In MrOs, a cohort study in elderly males, in a retrospective subset analysis ultimate load by FEA in the hip improved fracture prediction, but only marginally compared with DXA [109]. Interestingly in the AGES study male-female differences in the association between incident hip fracture and proximal femoral strength were found [110] although BMD of the hip as measured by DXA predicts hip fractures equally well in both sexes [122]. In MrOs, in the spine, hazard ratios and areas under the curve (AUC) for ultimate load and integral BMD of the total vertebral body were significantly higher than DXA areal BMD [16••]. QCT BMD results were not reported. Similar results in the spine were reported for Japanese women [25], although here no AUC values were given. This is a limitation in particular if reported confidence intervals for hazard or odds ratios from FEA calculations are considerably larger than those for DXA. Even large differences in hazard or odds ratios among techniques may then not be significant. Notwithstanding these limitations there is growing evidence that for fracture prediction at the spine QCT and FEA are superior to DXA.

Several reports on FEA from therapeutic interventions are available. In general the largest treatment-related differences between DXA and FEA results were observed in the spine emphasizing limitations of the projectional DXA technique [23, 26, 34, 47, 112, 113]. Smaller numerical differences were observed at the hip [23, 27, 34, 115] but the significance of the difference was rarely reported. The comparison between FEA and QCT results is even more difficult, in particular, as often QCT and FEA analyses VOIs do not match.
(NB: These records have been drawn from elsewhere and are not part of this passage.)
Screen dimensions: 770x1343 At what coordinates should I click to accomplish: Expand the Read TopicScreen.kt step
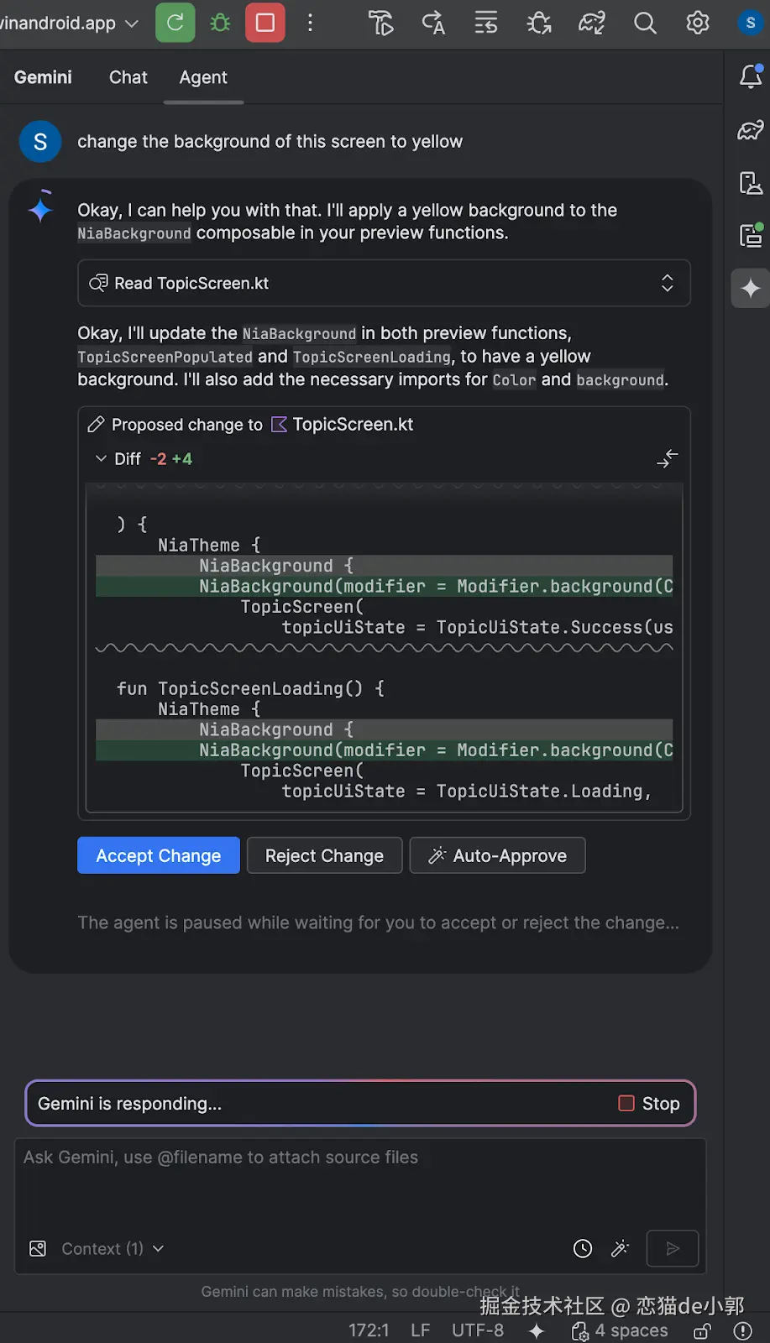coord(667,283)
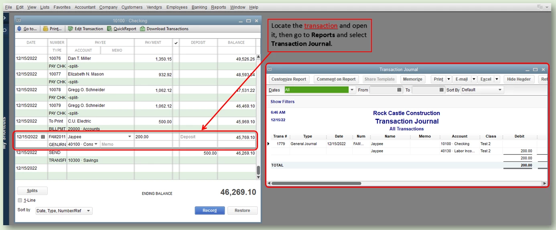
Task: Enable the 1-Line checkbox
Action: point(20,200)
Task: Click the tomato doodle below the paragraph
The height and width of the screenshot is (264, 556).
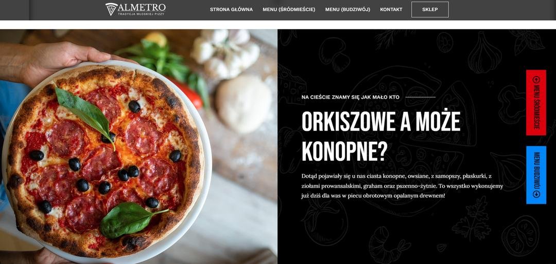Action: point(325,222)
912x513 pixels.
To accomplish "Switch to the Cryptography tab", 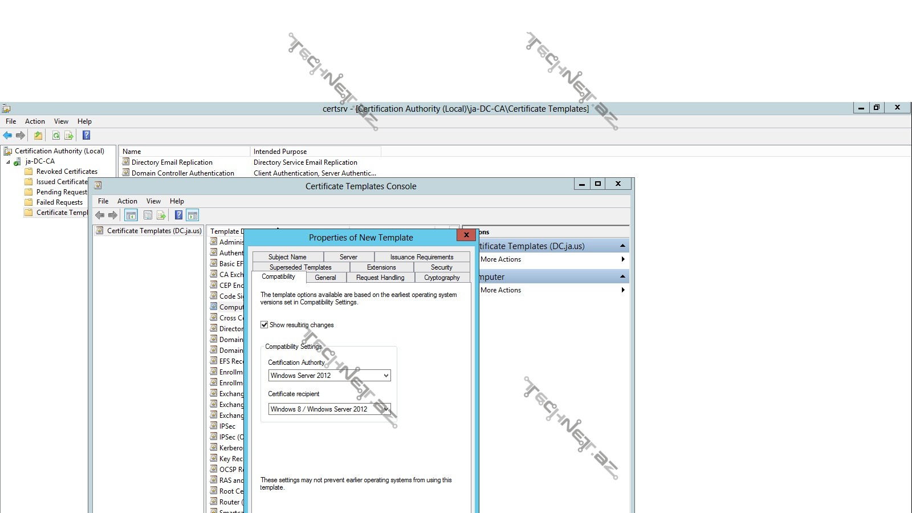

The unique attribute of FEA is the integration of bone geometry and density distribution to calculate bone strength for various load cases. Accordingly FEA can provide additional valuable information. FEA is a rapidly evolving technique and while most FEA software for bone analysis is university based and experimental, one such methodology (ON Diagnostics, Berkley, CA) recently received FDA approval for the use in identification of patients at risk for fracture and follow-up the effect of therapies.

Outlook and Summary

In less than 3 decades since the first report of the QCT methods to measure BMD of the spine and radius, many substantial technical and methodological improvements have been introduced and applied. The CT based techniques reviewed in this article have enabled improved fracture risk prediction, clarification of the pathophysiology of skeletal disease, characterization of the skeletal response to therapy, and enhanced assessment of important biomechanical relationships. They are used extensively in research and increasingly in clinical trials and, over the last decade, have significantly improved our understanding of the organ bone. DXA remains the gold standard in practice, despite its known limitations for monitoring pharmaceutical treatment. However, CT based techniques provide important complementary information. While much remains to be done we can now elegantly visualize and quantitate bone biology in-vivo, thus benefitting science, physician and patient.